> Tarefa solicitada: No texto sobre "Trem Noturno para Lisboa", qual é a profissão de Raimund Gregorius?

> Texto fornecido:
Como é de praxe com qualquer ser humano, após nos apaixonarmos por algo, queremos consumir até a última gota daquela obra. Com “Trem Noturno para Lisboa” não foi diferente, logo após o término do livro rumei para o filme.
Arrependimento define essa decisão.
No livro de Peter Bieri temos uma história contada nos mínimos detalhes. As emoções dos personagens são esmiuçadas e o cenário é tão bem descrito que salta pelas páginas.
Tanto é que fiz até um post sobre alguns trechos marcantes do livro.
São 460 páginas que imergem o leitor inteiramente naquela história. É algo indescritível, o autor consegue criar personagens tão bem feitos que sentimos que estamos vivenciando todas as situações.
Na história do livro temos Raimund Gregorius, um professor de línguas, ele é metódico e, segundo sua ex-mulher (Florence), chato. Um dia ele vê uma portuguesa querendo pular de uma ponte. Ele salva a moça, e durante uma breve conversa, algo muda dentro de seu ser.
Gregorius não para de pensar no doce sotaque português dela. Ele vai até um sebo e encontra um livro de reflexões escrito por Amadeu de Almeida Prado. Encantado com as sábias palavras do médico ele decide pegar um trem que partia para Lisboa, para assim, descobrir quem é esse escritor que mexeu com ele.

> Registros de dados:
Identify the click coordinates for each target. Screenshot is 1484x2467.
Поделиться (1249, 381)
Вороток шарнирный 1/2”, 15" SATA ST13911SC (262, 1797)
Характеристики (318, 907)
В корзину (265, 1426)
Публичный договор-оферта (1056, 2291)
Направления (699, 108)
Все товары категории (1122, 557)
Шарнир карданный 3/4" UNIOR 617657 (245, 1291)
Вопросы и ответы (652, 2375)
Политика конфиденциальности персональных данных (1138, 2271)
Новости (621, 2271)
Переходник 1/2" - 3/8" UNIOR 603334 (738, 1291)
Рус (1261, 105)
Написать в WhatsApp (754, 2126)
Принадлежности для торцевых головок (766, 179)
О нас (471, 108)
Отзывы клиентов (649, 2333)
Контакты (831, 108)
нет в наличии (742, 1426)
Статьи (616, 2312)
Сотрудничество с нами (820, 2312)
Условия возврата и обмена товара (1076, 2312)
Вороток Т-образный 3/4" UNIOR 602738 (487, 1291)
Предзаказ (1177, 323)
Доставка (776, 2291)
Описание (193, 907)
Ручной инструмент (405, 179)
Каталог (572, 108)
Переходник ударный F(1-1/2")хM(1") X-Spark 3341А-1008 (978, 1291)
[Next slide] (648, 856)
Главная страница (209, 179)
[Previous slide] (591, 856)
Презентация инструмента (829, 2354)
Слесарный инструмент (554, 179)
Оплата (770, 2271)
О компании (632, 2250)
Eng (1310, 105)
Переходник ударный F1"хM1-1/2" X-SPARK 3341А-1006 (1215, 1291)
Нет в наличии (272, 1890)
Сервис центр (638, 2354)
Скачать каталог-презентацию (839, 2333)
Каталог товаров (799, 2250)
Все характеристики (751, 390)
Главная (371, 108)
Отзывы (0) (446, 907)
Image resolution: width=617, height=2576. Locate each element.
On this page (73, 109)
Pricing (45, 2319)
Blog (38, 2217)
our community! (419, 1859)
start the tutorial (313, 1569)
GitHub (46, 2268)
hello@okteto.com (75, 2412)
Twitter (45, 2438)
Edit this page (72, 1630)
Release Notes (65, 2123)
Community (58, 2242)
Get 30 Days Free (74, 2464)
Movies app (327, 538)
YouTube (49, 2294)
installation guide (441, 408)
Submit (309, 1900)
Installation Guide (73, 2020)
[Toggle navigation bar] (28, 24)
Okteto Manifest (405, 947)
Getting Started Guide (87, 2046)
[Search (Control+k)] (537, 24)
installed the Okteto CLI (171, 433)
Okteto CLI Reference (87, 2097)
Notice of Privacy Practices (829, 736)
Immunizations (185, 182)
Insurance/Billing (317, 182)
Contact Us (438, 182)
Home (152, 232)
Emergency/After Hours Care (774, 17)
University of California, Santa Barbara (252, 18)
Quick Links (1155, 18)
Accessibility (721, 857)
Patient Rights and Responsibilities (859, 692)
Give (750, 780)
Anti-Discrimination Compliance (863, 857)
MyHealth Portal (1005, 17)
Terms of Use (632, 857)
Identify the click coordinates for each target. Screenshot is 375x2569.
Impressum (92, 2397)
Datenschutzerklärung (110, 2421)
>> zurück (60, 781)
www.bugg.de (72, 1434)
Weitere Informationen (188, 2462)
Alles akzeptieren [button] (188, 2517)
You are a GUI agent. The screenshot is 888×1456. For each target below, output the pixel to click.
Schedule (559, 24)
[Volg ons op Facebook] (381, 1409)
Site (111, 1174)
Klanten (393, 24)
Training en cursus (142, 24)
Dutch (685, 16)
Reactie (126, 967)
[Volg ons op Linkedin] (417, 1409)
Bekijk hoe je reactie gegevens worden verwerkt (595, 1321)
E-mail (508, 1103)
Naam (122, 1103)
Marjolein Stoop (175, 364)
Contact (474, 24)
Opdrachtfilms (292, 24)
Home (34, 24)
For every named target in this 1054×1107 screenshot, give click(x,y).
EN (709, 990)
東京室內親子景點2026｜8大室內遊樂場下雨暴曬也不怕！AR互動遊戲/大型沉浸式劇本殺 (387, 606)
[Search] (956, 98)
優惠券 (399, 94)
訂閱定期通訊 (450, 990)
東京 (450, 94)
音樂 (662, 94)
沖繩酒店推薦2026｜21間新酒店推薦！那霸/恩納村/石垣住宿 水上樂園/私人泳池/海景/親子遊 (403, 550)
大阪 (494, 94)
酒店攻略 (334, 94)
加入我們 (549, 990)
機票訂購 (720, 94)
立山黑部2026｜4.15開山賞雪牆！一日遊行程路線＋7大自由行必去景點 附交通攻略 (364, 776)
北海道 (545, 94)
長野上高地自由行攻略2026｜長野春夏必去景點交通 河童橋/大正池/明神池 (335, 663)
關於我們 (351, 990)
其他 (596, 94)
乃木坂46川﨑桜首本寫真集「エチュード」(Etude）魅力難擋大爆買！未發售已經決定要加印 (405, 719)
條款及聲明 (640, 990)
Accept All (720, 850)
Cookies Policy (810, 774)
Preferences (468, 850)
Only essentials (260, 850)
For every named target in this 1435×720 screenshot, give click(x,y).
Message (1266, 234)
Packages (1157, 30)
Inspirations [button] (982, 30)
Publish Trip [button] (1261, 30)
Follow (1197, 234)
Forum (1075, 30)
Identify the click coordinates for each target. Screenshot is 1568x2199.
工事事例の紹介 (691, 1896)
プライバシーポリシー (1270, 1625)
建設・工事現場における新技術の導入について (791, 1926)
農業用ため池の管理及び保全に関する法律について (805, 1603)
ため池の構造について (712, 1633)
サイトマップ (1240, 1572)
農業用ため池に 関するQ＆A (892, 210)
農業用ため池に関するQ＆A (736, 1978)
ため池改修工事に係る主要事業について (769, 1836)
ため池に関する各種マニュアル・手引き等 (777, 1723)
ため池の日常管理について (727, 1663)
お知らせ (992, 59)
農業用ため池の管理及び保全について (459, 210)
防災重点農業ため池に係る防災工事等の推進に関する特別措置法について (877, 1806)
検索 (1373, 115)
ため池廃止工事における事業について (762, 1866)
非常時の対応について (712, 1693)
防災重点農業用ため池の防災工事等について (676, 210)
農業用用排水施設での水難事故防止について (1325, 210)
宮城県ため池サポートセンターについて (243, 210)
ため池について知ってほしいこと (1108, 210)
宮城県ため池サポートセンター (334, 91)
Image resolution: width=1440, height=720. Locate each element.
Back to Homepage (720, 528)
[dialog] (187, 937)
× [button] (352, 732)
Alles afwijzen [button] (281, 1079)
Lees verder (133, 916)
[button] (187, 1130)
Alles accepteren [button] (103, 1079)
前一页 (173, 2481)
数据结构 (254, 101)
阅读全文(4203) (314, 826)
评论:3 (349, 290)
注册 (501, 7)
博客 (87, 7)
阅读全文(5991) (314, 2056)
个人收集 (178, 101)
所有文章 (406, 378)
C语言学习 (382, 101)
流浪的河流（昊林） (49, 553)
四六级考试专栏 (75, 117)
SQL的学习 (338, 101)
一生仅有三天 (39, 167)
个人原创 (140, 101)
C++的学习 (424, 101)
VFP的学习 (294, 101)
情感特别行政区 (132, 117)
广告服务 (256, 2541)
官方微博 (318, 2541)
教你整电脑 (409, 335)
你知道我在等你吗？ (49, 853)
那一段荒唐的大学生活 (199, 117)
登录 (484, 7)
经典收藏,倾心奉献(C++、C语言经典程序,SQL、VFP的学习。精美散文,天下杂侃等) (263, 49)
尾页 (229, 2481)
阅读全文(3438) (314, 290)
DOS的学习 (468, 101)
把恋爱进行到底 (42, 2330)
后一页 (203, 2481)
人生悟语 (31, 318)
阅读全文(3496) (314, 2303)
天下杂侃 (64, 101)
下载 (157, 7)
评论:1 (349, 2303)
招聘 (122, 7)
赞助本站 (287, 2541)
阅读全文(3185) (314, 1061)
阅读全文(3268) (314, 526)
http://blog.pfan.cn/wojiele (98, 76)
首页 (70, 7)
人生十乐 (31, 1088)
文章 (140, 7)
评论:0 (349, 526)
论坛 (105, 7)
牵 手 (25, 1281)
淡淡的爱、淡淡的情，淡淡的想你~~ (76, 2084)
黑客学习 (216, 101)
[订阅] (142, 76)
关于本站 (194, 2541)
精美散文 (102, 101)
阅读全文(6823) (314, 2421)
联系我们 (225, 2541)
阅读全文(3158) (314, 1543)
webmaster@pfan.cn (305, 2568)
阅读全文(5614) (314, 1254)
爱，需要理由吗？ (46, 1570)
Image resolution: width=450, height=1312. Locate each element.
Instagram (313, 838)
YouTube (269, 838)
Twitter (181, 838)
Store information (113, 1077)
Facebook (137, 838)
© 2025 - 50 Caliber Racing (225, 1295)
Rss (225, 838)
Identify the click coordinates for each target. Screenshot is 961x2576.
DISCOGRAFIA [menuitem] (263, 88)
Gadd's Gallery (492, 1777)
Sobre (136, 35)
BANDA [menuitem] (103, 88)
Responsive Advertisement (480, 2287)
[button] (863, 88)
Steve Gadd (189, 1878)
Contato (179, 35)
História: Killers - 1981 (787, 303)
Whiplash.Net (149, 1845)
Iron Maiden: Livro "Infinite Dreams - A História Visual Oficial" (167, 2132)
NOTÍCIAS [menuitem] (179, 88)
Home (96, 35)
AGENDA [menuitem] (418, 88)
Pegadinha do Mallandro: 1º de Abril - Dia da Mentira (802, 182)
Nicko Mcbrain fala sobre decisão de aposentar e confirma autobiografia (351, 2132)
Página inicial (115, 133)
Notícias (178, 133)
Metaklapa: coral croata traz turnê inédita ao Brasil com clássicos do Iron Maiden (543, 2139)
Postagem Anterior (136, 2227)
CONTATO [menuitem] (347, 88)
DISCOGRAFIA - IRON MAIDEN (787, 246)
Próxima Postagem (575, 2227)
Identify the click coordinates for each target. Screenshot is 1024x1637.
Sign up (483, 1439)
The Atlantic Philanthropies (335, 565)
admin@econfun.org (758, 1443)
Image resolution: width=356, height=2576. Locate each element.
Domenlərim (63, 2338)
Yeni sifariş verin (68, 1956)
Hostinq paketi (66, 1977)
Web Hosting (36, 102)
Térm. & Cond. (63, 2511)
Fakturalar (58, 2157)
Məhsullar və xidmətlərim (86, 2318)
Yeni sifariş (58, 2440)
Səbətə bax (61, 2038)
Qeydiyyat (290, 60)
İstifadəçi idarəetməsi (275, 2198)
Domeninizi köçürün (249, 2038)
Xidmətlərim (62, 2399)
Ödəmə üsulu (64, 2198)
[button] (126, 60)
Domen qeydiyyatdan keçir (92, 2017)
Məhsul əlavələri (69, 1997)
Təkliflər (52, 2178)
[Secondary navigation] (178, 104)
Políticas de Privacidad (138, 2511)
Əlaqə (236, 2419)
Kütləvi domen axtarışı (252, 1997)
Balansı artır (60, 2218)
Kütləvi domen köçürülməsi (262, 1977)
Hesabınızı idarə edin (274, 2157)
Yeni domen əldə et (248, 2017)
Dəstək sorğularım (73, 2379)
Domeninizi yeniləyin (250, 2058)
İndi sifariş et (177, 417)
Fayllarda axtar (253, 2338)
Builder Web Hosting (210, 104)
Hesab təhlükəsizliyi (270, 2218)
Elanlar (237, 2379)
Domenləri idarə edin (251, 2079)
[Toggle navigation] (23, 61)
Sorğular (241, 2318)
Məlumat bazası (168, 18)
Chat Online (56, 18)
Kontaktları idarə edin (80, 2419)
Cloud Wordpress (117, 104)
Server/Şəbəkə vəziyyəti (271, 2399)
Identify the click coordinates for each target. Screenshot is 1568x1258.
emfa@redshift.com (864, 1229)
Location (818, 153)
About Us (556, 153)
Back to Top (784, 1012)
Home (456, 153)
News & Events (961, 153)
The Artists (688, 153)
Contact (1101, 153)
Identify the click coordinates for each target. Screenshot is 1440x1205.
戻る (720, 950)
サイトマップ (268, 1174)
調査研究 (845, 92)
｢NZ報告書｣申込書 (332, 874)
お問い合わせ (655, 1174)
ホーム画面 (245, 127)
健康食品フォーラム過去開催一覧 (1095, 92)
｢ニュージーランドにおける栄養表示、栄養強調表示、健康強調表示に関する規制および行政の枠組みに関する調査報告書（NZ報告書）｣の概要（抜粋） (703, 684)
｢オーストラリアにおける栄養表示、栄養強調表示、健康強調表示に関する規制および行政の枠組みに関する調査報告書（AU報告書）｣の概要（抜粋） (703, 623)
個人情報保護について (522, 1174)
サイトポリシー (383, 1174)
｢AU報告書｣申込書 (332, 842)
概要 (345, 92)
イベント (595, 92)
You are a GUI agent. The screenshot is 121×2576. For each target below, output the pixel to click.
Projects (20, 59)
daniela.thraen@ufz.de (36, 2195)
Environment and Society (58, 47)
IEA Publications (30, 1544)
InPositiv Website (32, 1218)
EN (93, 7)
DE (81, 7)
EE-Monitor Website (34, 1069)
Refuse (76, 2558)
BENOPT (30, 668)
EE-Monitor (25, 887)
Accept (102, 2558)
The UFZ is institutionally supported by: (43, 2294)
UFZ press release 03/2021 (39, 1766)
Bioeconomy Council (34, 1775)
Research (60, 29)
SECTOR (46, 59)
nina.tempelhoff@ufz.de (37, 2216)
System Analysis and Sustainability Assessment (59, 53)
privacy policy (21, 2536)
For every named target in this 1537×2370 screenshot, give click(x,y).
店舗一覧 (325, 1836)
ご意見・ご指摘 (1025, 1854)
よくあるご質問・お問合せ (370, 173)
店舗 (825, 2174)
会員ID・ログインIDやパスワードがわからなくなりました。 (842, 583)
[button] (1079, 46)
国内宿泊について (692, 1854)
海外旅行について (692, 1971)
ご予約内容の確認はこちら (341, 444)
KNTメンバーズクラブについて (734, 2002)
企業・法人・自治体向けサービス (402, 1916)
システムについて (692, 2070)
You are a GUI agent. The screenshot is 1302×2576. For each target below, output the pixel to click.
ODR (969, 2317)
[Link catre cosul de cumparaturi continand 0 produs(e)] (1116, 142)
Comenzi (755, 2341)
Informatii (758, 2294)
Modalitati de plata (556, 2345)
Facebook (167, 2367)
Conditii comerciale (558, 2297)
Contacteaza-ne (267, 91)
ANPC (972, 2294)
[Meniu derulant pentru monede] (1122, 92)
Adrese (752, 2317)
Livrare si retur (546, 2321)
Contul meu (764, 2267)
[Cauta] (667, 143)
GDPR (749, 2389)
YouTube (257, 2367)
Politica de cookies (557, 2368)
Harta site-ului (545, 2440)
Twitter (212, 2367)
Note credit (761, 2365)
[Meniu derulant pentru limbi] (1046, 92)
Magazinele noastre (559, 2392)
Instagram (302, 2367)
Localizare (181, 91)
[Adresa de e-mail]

> Resultado: Ele é professor de línguas.